Tramontana - Ferite

L'anomalocaris è un animale estintosi più di 500 milioni di anni fa. Era uno dei più grandi predatori della sua era e alcuni studiosi hanno dimostrato come molte ferite presenti sui fossili del paleozoico combacino con il meccanismo predatorio di questo artropode. Si parla spesso di sindrome dell'età dell'oro; i piemontesi Tramontana, invece, non rimpiangono alcuna presunta aurea aetas. Siamo tutti fossili, come quello raffigurato sulla copertina del loro secondo album, stratificazioni morte di ciò che eravamo, vittime di un connaturato stato di nostalgia senza un oggetto preciso, frustrati dalle pressioni della vita sociale e dei suoi rituali, appiattiti da una realtà stretta e ripetitiva. È un emo decisamente più ragionato e "post" quello della band: le chitarre graffiano con un certo garbo, mi verrebbe da dire quasi amichevole; l'energia del cantato è persino notevole per il genere; l'abrasività emerge qua e là, ma apparentemente con intenti per lo più deittici. Siamo davanti a un disco nelle intenzioni midwest emo, nel cuore più introspettivo ed esistenzialista, che rivendica il proprio legame con un filone ampiamente consolidato, senza risultare derivativo o pagare dazio a una scena già congestionata in Italia.

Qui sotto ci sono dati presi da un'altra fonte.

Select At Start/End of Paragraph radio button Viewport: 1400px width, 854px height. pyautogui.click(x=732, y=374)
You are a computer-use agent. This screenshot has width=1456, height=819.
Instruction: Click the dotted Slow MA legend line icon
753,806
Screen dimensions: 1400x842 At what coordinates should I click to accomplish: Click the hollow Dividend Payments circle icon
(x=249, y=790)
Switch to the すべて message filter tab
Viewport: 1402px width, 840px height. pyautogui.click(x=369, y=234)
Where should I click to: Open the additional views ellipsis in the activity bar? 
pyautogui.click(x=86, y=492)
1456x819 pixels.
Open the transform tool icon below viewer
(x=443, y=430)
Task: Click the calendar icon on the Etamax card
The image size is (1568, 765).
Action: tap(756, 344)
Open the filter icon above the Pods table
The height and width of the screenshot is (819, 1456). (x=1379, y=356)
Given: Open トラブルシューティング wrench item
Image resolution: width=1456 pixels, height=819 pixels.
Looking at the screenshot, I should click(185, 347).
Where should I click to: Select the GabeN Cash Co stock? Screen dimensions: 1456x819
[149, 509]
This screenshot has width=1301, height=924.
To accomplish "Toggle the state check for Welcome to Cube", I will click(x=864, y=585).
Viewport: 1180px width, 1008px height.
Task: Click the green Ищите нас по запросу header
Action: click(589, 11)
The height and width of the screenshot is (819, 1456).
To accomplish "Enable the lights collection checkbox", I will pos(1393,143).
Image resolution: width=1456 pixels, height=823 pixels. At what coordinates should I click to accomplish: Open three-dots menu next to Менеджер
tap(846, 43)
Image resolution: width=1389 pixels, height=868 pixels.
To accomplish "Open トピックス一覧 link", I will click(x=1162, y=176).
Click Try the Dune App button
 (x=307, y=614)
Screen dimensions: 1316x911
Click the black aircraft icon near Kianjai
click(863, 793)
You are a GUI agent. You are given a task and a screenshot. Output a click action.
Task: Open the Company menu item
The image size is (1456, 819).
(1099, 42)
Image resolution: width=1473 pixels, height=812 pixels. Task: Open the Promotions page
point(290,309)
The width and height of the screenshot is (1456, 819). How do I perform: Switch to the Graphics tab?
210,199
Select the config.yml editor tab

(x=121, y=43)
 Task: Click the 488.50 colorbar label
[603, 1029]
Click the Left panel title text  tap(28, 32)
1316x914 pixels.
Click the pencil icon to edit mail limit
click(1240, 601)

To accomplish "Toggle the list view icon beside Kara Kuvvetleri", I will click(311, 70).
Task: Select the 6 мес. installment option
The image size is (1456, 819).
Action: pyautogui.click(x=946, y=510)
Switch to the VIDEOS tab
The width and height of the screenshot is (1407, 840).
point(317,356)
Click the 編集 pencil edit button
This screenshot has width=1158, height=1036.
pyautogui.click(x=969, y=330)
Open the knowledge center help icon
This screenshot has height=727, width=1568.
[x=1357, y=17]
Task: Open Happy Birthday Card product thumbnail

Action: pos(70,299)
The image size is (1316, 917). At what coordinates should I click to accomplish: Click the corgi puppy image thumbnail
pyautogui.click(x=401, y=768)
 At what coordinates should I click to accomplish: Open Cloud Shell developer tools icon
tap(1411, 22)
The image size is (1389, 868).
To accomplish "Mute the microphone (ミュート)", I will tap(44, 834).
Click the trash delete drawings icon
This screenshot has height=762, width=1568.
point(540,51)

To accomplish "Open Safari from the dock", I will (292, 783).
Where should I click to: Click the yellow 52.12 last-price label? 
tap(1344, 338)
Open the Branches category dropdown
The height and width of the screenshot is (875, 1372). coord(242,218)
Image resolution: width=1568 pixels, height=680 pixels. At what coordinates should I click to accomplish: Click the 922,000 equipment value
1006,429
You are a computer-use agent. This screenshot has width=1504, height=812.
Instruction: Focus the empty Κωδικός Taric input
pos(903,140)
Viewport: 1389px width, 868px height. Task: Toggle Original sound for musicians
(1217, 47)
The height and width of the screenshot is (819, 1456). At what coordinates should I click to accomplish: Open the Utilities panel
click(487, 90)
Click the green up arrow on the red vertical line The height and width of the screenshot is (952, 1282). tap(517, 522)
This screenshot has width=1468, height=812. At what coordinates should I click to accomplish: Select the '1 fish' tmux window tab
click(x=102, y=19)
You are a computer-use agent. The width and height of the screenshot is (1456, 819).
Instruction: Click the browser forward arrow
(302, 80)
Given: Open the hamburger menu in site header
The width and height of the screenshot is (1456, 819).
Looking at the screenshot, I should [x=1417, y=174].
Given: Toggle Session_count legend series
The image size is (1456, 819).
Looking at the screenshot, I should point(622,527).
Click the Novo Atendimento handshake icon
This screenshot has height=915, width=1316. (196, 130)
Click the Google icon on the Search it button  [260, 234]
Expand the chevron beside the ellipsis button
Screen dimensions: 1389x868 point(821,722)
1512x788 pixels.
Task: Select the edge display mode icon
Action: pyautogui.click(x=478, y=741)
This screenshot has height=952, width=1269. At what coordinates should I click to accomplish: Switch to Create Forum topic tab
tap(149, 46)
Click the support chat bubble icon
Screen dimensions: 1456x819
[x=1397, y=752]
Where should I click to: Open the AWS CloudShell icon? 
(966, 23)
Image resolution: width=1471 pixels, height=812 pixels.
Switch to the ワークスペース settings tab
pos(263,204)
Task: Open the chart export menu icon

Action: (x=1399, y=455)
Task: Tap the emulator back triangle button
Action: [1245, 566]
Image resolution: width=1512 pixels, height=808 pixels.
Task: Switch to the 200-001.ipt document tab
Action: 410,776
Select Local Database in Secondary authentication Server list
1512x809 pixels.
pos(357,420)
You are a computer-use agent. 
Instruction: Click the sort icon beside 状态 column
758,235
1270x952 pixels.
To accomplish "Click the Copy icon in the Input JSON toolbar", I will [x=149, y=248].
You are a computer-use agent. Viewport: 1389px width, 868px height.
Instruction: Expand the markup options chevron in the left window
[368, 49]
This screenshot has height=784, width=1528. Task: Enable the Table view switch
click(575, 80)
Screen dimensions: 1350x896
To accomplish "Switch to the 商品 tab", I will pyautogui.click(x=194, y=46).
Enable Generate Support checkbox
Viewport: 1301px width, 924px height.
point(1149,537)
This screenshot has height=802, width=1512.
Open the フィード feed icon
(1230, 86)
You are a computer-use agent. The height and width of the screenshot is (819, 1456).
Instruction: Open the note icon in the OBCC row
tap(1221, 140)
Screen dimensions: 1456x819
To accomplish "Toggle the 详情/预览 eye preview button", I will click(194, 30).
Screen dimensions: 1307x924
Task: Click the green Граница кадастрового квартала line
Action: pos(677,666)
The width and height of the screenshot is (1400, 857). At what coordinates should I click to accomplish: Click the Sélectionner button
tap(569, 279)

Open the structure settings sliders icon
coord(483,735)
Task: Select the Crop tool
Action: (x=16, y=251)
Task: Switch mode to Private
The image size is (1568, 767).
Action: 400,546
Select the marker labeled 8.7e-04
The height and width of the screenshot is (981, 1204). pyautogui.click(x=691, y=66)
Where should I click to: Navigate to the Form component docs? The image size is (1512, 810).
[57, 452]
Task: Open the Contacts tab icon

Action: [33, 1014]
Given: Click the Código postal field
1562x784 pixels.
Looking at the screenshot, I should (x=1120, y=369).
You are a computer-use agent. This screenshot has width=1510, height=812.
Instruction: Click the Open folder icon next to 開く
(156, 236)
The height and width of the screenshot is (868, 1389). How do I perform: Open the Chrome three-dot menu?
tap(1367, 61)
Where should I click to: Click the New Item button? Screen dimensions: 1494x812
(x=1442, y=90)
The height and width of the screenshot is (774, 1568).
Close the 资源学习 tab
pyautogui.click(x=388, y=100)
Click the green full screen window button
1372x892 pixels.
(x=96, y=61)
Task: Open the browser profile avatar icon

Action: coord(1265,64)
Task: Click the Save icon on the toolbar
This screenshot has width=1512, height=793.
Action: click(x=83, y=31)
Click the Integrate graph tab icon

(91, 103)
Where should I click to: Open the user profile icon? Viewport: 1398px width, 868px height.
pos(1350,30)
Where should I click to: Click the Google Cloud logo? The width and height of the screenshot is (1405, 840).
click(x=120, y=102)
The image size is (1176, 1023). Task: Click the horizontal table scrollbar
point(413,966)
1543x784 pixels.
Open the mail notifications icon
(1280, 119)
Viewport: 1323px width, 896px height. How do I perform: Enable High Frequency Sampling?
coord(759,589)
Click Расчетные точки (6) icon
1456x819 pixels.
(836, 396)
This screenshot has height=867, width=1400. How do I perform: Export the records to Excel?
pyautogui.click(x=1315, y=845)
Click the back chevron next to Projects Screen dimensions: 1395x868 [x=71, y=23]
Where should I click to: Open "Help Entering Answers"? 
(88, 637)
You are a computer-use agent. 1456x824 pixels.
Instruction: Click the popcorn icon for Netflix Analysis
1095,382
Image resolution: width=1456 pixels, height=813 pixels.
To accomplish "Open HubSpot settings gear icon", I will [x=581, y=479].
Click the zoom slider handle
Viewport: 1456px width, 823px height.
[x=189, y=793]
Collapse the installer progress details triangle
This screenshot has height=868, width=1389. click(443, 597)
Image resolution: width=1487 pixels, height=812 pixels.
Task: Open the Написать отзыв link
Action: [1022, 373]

Ok certo, nella setlist regna quell'enciclopedia della paranoia da loro stessi citata e tanto cara (e adusa) al genere: si parla di monotonia e desiderio di evasione (Piani di fuga), di precarietà emotiva (1/4 d'ora) e di provincia soffocante (Non ti devi preoccupare), ma il songwriting è più ricercato, talvolta metaforico (Anomalocaris), talora disincantato, se non dissacrante ("La musica è un salvagente, ma la merda galleggia ugualmente"). I tapping a 300 all'ora alla Tiny Moving Parts sono disseminati per tutta la durata del disco e puntellano le otto tracce, facendo capolino di tanto in tanto. La setlist, tuttavia, non sconfina quasi mai, rispetto a certe tendenze odierne, nello screamo o nell'irruenza post-hc. Ferite, al contrario, si conserva su un registro mellowish e dolceamaro che fa dei chitarroni puliti, del timbro un po' tenorile alla Verme e delle frasi di taccuino da cantare in coro il proprio core business. I cambi di passo nell'Arte più assurda (un intermezzo jangle tanto inaspettato quanto geniale, al netto di un finale che riecheggia Non mi vedi dei Quercia), nelle distensioni sincopate di Mare tempesta o nei cori stile bunker di periferia di Non ti devi preoccupare rappresentano alcuni dei punti di frizione di un album che altrimenti, soprattutto nelle ultime tracce, avrebbe rischiato pericolosamente di incappare nell'effetto prevedibilità.

La chiusura melodrammatica sugli accordi trascinati di Senno di poi che si abbattono sull'ascoltatore come la pioggia in sottofondo aggiungono quel dolente umor nero che non si era ancora affacciato prima nell'opera. La produzione è secca, le lyrics scavano in scenari intimi per trasporli nell’universale, la voce a tratti giganteggia nella quasi mezz'ora di questo Ferite. Si potrebbe dire che i Tramontana siano tra i più giovani eredi di quella tradizione italiana che rimonta ai Fine Before We Came e che continua a generare schiere di epigoni. Certo, qui c'è meno avvilimento e meno rabbia di "pancia". Al contrario c'è una mestizia "presa bene", per così dire, quasi ballabile, quella quieta resa fondamentale "per superare i momenti un po' di merda e imparare l'arte più assurda, l'arte di sopravvivere".